▸ **Data**

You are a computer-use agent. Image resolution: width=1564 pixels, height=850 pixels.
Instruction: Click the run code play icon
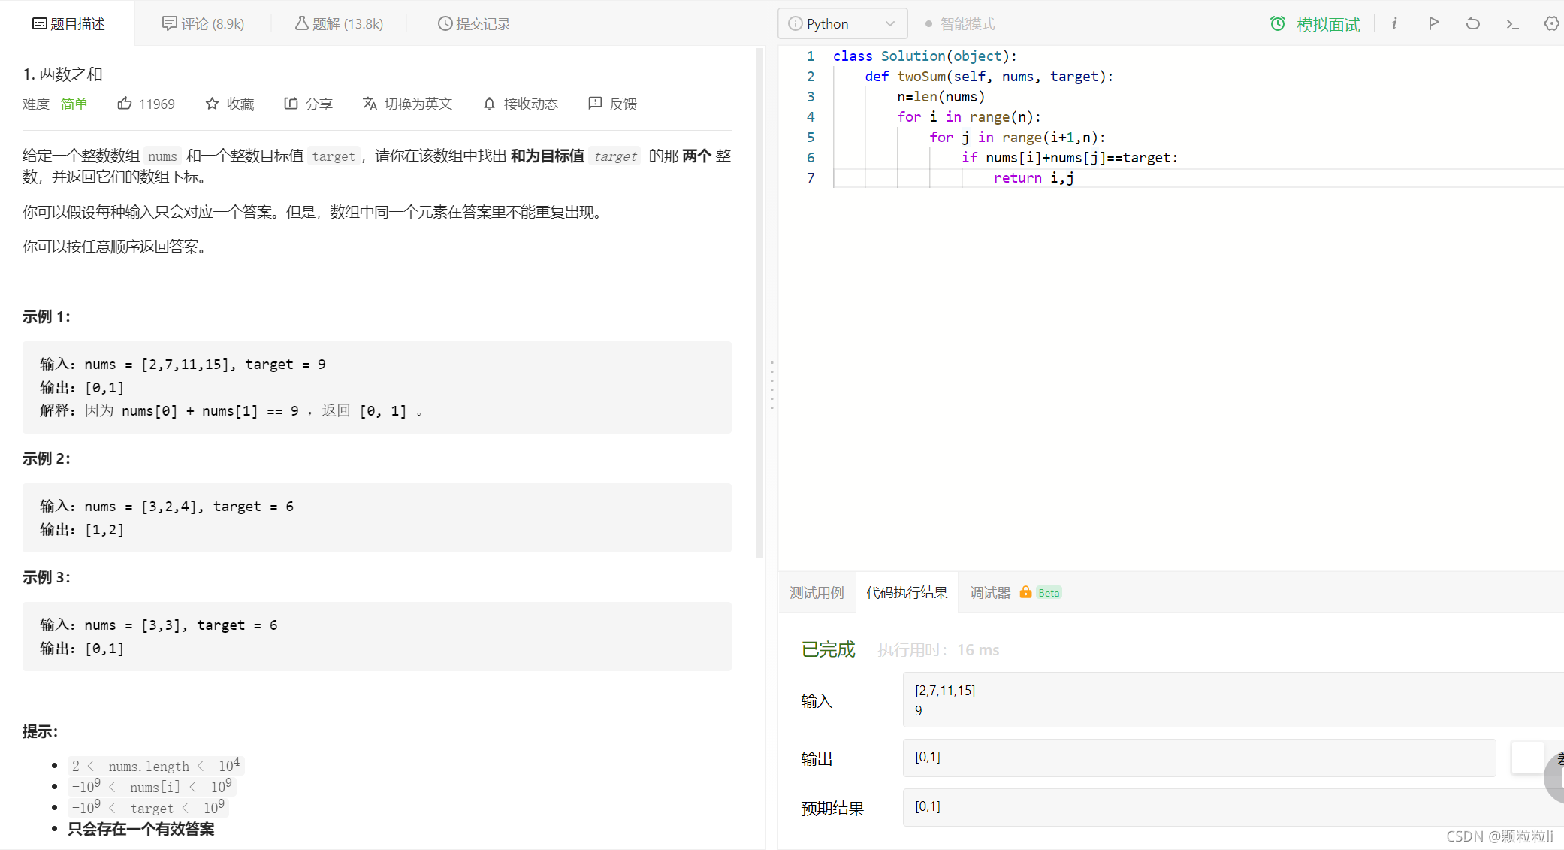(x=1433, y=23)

--

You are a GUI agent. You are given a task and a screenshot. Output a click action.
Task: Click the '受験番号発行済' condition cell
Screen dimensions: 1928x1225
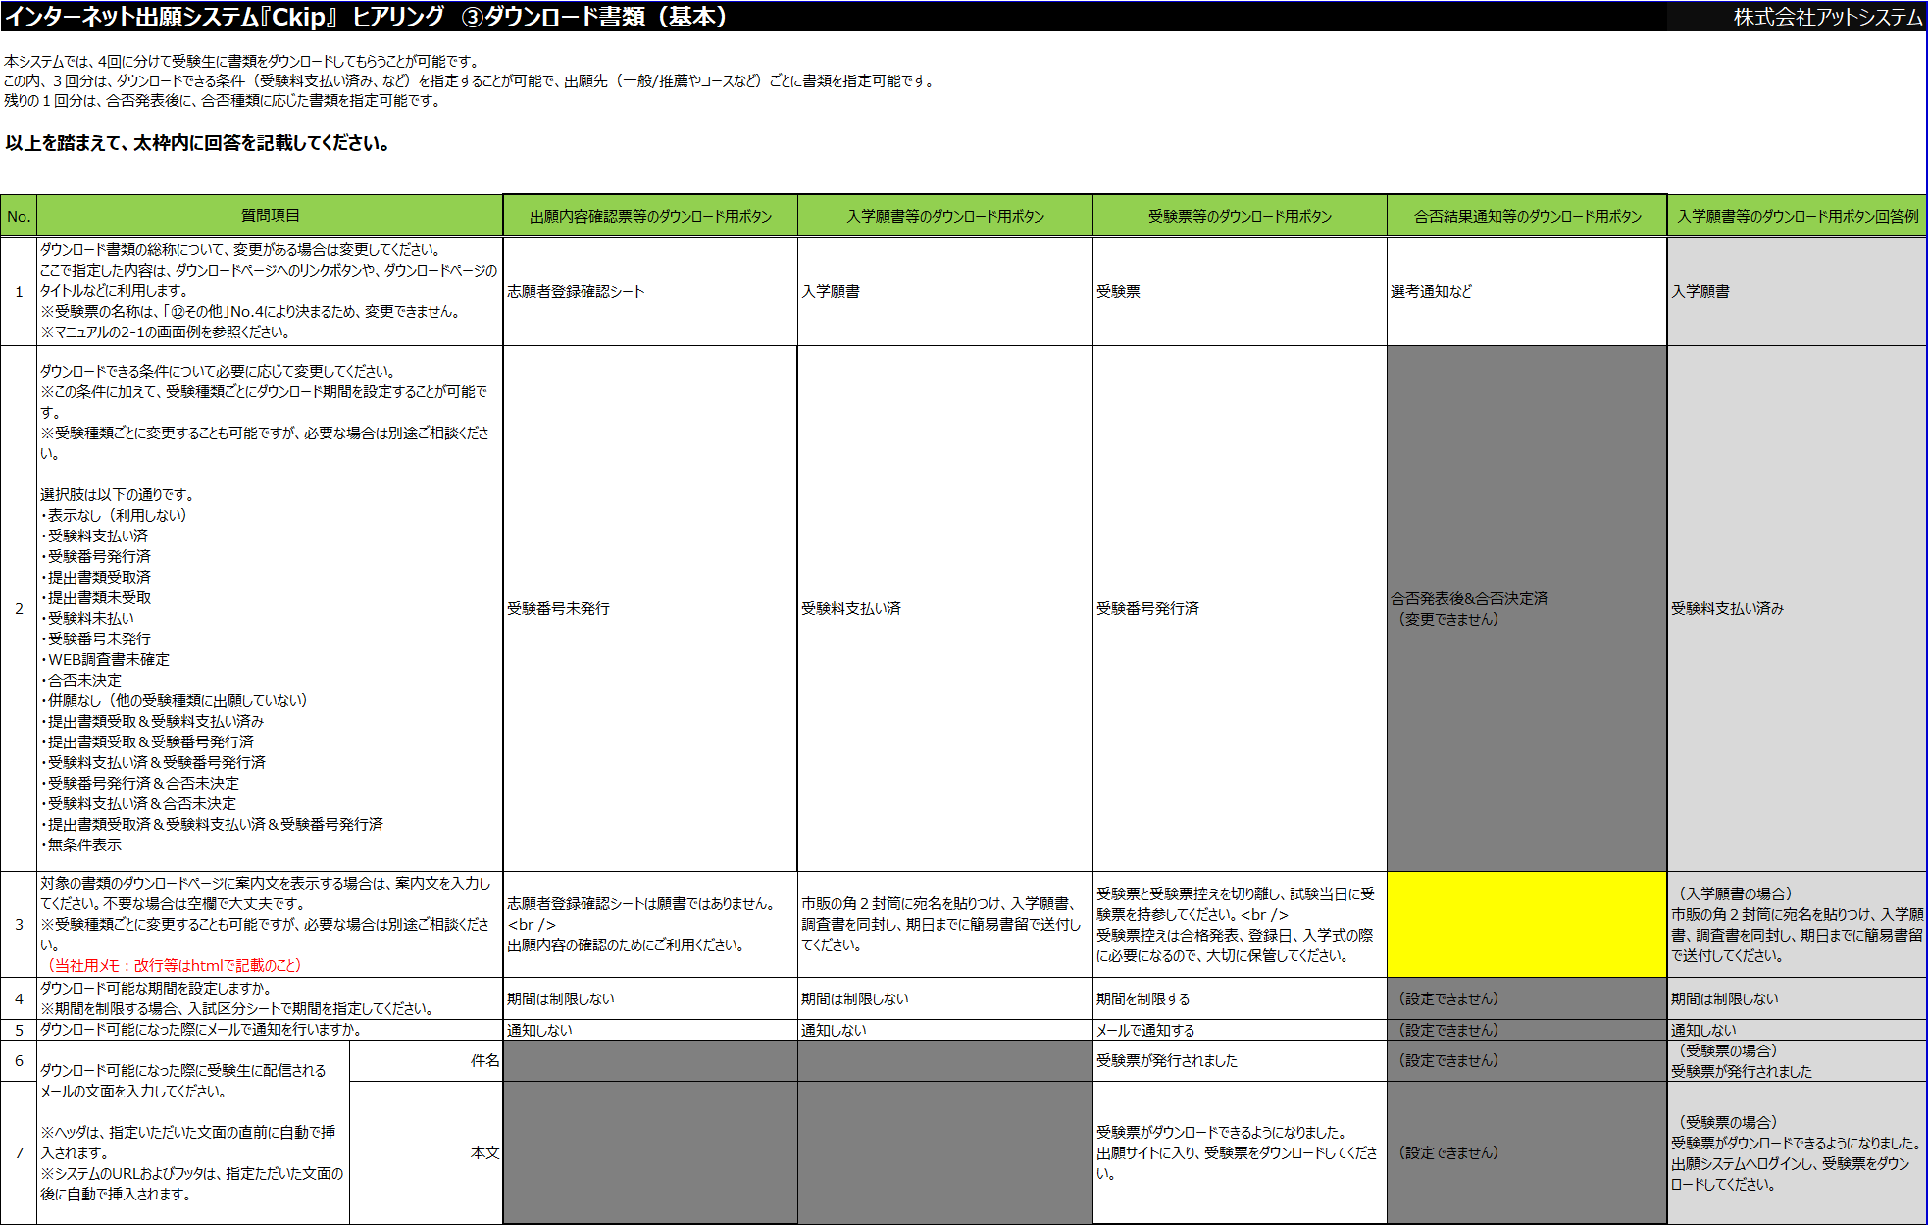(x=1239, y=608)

...

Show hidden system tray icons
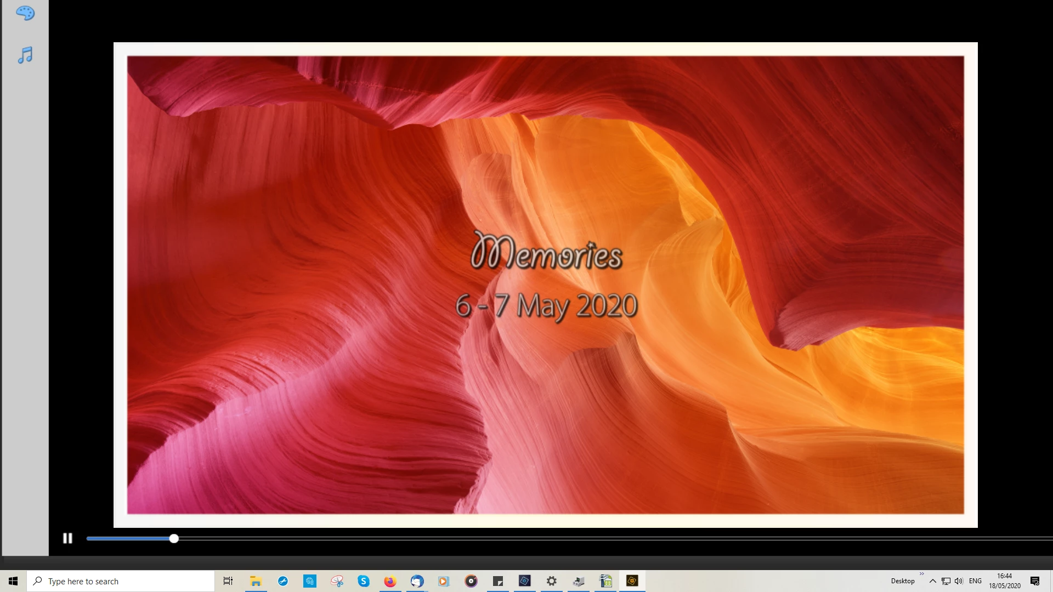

▸ **Problem description**
Copy, from the material, each line that holds the string "agent".

▸ **Finished task**
You are a computer-use agent. Image resolution: width=1564 pixels, height=850 pixels.
You are a GUI agent. You are given a task and a screenshot. Output a click action.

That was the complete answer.